**TASK GOAL**
Set the following entries down again exactly, line by line.

**SOURCE DATA**

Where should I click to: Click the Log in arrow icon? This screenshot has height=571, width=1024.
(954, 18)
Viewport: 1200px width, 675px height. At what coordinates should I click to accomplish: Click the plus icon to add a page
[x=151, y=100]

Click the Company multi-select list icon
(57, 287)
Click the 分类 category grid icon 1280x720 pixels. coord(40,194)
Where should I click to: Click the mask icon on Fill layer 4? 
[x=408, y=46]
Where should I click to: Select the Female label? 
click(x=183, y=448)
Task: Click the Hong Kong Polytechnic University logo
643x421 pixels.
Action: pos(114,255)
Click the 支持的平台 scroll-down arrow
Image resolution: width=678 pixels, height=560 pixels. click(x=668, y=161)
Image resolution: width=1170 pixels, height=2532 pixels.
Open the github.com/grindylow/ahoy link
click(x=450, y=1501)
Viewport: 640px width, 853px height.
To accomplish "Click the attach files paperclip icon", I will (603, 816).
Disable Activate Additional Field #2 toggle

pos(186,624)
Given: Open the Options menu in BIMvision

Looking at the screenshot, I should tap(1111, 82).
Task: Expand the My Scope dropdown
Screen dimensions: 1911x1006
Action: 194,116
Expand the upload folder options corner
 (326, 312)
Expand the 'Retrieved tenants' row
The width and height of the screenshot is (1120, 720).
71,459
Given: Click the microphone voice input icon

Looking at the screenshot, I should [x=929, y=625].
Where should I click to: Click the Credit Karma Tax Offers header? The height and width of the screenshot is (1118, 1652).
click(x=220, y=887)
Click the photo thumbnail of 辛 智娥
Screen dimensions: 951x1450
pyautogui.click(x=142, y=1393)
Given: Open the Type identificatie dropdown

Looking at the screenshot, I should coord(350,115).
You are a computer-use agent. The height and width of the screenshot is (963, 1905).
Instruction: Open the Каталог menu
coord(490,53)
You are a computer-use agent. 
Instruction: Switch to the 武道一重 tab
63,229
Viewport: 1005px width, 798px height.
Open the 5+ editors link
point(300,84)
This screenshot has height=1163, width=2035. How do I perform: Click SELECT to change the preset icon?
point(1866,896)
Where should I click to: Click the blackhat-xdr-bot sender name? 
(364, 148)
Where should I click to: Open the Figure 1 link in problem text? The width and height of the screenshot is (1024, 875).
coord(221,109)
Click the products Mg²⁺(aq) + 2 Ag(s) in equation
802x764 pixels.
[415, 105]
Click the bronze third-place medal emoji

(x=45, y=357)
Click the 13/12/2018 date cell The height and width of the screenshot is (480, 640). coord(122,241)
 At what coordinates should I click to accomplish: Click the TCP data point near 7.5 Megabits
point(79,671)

**OUTPUT OF THE TASK**
Where should I click to: Click the Log in arrow icon? This screenshot has height=571, width=1024.
(954, 18)
Viewport: 1200px width, 675px height. At what coordinates should I click to accomplish: Click the plus icon to add a page
[x=151, y=100]

Click the Company multi-select list icon
(57, 287)
Click the 分类 category grid icon 1280x720 pixels. coord(40,194)
Where should I click to: Click the mask icon on Fill layer 4? 
[x=408, y=46]
Where should I click to: Select the Female label? 
click(x=183, y=448)
Task: Click the Hong Kong Polytechnic University logo
643x421 pixels.
Action: pos(114,255)
Click the 支持的平台 scroll-down arrow
Image resolution: width=678 pixels, height=560 pixels. click(x=668, y=161)
Image resolution: width=1170 pixels, height=2532 pixels.
Open the github.com/grindylow/ahoy link
click(x=450, y=1501)
Viewport: 640px width, 853px height.
To accomplish "Click the attach files paperclip icon", I will (603, 816).
Disable Activate Additional Field #2 toggle

pos(186,624)
Given: Open the Options menu in BIMvision

Looking at the screenshot, I should tap(1111, 82).
Task: Expand the My Scope dropdown
Screen dimensions: 1911x1006
Action: 194,116
Expand the upload folder options corner
 (326, 312)
Expand the 'Retrieved tenants' row
The width and height of the screenshot is (1120, 720).
71,459
Given: Click the microphone voice input icon

Looking at the screenshot, I should [x=929, y=625].
Where should I click to: Click the Credit Karma Tax Offers header? The height and width of the screenshot is (1118, 1652).
click(x=220, y=887)
Click the photo thumbnail of 辛 智娥
Screen dimensions: 951x1450
pyautogui.click(x=142, y=1393)
Given: Open the Type identificatie dropdown

Looking at the screenshot, I should coord(350,115).
You are a computer-use agent. The height and width of the screenshot is (963, 1905).
Instruction: Open the Каталог menu
coord(490,53)
You are a computer-use agent. 
Instruction: Switch to the 武道一重 tab
63,229
Viewport: 1005px width, 798px height.
Open the 5+ editors link
point(300,84)
This screenshot has height=1163, width=2035. How do I perform: Click SELECT to change the preset icon?
point(1866,896)
Where should I click to: Click the blackhat-xdr-bot sender name? 
(364, 148)
Where should I click to: Open the Figure 1 link in problem text? The width and height of the screenshot is (1024, 875).
coord(221,109)
Click the products Mg²⁺(aq) + 2 Ag(s) in equation
802x764 pixels.
[415, 105]
Click the bronze third-place medal emoji

(x=45, y=357)
Click the 13/12/2018 date cell The height and width of the screenshot is (480, 640). coord(122,241)
 At what coordinates should I click to accomplish: Click the TCP data point near 7.5 Megabits
point(79,671)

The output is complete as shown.